Complete chloroplast genome sequence of an alpine rhubarb Rheum likiangense.

Rheum likiangense Samuelsson (Polygonaceae) is an endangered alpine rhubarb in the Qinghai-Tibet Plateau. In this study we report the complete chloroplast genome sequence (plastome) of Rh. likiangense. The assembled plastome is 162,291 bp in length with 31,741 bp inverted repeat (IR) regions and 128 annotated genes, including 34 tRNA genes, 8 rRNA genes, and 86 protein-coding genes. Phylogenetic analyses based on the full plastome sequences suggest the close relationship of Rh. likiangense with Rh. acuminatum and Rh. nobile. The plastome reported here is highly useful for designing plastome SSR markers to conduct a further conservation genetic study of this endangered rhubarb.

Rheum likiangense Samuelsson (Polygonaceae) is distributed in the Qinghai-Tibet Plateau with altitudes from 3500 m to 4400 m and a well adaptation to the alpine habitat (Xie 2000). It is used as an important Tibetan medicine and the wild resources decreases rapidly in the recent past. It is now listed as a locally endangered species. An effective conservation strategy is needed to protect this rhubarb species. In this study, we sequenced and reported the complete chloroplast genome (plastome) of Rh. likiangense (GenBank: MT806193). Such a maternally inherited plastome sequence is critical for designing SSR markers to conduct population genetics study of this species. We further performed phylogenetic analyses of this species and other rhubarb species with plastomes available.

We collected fresh leaves of Rh. likiangense from Chengduo, Qinghai (33°10′56″N, 97°23′21″E, 3953 m) in the field and the voucher specimen (Liu2019-53) was deposited in the herbarium of the life college, Lanzhou University. We extracted the total DNAs by adopting the improved CATB method (Doyle and Doyle 1987). A short-insert library (270 bp) was constructed and whole-genome sequencing was performed with 150 bp paired-end reads by the Illumina Hiseq 2500 Platform (Illumina, San Diego, CA). We trimmed raw reads and obtained 5 Gb clean reads after quality control by using Fast-Plast v1.2.8 (https://github.com/mrmckain/Fast-Plast). We downloaded the plastome of Rh. palmatum (KR816224) as the reference to assemble the plastome of Rh. likiangense by using NOVOplasty v4.1 (Dierckxsens et al. 2016). We further used BWA 48 v.0.7.12 (Li and Durbin 2009) and SAMtools v.1.2 (Li et al. 2009) to compare the reference sequence with our targeted plastome. We manually adjusted the assembled plastome sequence by Geneious v.R.8.1.4 (Kearse et al. 2012). We used ‘plann’ for plastome sequence annotation and correction (Huang and Cronk 2015). We illustrated the structural features of the plastome by OGDRAW (Lohse et al. 2013) (Figure 1).

Figure 1.

A phylogenetic tree based on the plastome sequences of Rh. likiangense and the closely related species using the Maximum Likelihood method. Bootstrap values are shown above the nodes with 1000 replicates.

The complete plastome of Rh. likiangense is 162,291 bp in length as a quadripartite circle, including a large single copy (LSC) region of 86,853 bp and a small fraction of single copy (SSC) of 11,956 bp, which are separated by two inverted repeat (IR) regions, each 31,741 bp. According to the annotation, this plastome contains 128 genes, including 34 tRNA genes, 8 rRNA genes, and 86 protein-coding genes. There are 90 unique genes and 19 genes are duplicated in the IR regions. The base composition of this genome comprise 31.23% A, 18.93% C, 18.31% G, and 31.53% T, with an overall GC content of 37.24%. The LSC, SSC and IR regions were 35.25%, 32.65% and 40.80%, respectively.

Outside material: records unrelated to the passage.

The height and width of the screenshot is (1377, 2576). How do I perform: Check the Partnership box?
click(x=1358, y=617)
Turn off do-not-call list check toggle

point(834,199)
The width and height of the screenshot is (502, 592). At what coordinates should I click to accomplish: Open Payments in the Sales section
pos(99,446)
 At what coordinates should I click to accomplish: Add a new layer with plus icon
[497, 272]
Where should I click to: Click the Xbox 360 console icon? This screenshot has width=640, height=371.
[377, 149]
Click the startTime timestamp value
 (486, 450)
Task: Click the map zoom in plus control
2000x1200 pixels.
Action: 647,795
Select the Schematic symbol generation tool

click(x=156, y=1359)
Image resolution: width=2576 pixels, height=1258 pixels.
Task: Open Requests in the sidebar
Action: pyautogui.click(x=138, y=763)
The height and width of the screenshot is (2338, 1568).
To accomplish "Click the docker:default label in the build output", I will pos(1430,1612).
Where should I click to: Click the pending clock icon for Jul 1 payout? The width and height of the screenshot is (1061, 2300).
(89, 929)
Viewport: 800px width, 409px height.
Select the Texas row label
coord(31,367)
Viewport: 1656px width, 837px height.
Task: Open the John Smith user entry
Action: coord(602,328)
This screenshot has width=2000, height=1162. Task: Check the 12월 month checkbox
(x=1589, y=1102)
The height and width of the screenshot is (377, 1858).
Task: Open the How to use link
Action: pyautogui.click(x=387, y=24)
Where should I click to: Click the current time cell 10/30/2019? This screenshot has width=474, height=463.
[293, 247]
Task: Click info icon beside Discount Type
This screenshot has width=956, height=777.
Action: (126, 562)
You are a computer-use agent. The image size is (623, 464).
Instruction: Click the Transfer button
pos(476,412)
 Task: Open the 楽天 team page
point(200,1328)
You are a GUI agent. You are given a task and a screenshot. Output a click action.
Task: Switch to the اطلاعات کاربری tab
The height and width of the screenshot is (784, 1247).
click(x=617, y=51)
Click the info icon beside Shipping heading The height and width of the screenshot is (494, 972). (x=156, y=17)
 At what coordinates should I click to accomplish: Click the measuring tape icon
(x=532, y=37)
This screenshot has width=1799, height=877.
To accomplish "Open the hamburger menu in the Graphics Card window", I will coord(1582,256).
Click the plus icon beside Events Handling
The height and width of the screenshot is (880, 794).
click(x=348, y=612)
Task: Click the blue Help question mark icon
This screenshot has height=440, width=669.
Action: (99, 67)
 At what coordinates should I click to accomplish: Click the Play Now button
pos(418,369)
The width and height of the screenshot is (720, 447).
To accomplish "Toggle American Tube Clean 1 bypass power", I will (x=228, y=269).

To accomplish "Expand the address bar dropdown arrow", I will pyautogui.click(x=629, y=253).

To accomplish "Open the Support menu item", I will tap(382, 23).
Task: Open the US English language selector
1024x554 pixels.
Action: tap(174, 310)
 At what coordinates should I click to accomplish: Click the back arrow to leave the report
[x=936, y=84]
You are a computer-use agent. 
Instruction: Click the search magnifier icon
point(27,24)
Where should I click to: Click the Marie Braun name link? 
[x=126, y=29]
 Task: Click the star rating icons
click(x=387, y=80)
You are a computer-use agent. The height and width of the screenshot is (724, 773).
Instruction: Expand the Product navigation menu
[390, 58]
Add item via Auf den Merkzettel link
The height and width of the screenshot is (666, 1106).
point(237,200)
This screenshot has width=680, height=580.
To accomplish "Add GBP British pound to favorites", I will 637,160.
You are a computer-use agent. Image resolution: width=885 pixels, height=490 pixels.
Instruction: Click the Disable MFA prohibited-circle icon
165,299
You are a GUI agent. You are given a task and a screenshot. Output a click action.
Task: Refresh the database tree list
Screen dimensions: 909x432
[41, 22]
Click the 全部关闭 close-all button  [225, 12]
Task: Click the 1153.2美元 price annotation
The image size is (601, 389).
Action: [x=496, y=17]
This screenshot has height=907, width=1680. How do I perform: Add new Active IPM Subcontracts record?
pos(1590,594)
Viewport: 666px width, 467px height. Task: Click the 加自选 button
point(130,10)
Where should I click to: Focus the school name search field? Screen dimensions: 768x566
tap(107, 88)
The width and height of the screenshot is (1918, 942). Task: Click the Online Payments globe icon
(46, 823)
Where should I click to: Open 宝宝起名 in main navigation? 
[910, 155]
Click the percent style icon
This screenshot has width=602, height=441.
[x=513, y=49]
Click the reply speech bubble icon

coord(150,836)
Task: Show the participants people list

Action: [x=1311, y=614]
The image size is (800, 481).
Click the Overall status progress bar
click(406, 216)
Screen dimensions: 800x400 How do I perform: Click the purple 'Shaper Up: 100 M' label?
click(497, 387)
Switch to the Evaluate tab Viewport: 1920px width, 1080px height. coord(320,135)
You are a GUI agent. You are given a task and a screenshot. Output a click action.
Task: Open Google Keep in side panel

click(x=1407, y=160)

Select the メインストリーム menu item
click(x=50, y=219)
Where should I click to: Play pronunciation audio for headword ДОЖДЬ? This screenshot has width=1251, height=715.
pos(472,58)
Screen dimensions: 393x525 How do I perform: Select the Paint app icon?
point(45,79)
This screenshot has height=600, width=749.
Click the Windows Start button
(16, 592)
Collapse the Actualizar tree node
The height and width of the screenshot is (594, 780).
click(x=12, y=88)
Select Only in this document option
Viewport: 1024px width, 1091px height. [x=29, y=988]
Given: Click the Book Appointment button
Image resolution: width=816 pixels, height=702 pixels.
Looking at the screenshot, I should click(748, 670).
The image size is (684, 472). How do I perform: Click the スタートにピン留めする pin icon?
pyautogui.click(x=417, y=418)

We aligned the total plastome sequences of this and other four rhubarb species (Fan et al. 2016; Huo et al. 2019; Chen and Li 2020; Yang et al. 2020) and Oxyria sinensis (Luo et al.2017) using MAFFT v7 (Katoh and Standley 2013). We used O. sinensis as the outgoup to perform phylogenetic analyses of five rhubarb species based on the maximum likelihood (ML) approach with the best GTR + F + I model. We carried out bootstrap analyses (1000 times) (Hoang et al. 2018) to calculate statistical supports for each clade. The produced ML tree (Figure 1) indicates that Rh. likiangense comprises a well-supported clade with Rh. acuminatum and Rh. nobile, but remains relatively distant from Rh. palmatum and Rh. tanguticum. This interspecific relationship is largely consistent with previous phylogenetic analyses (Wang et al. 2005; Sun et al. 2012), but with the highly elevated support values.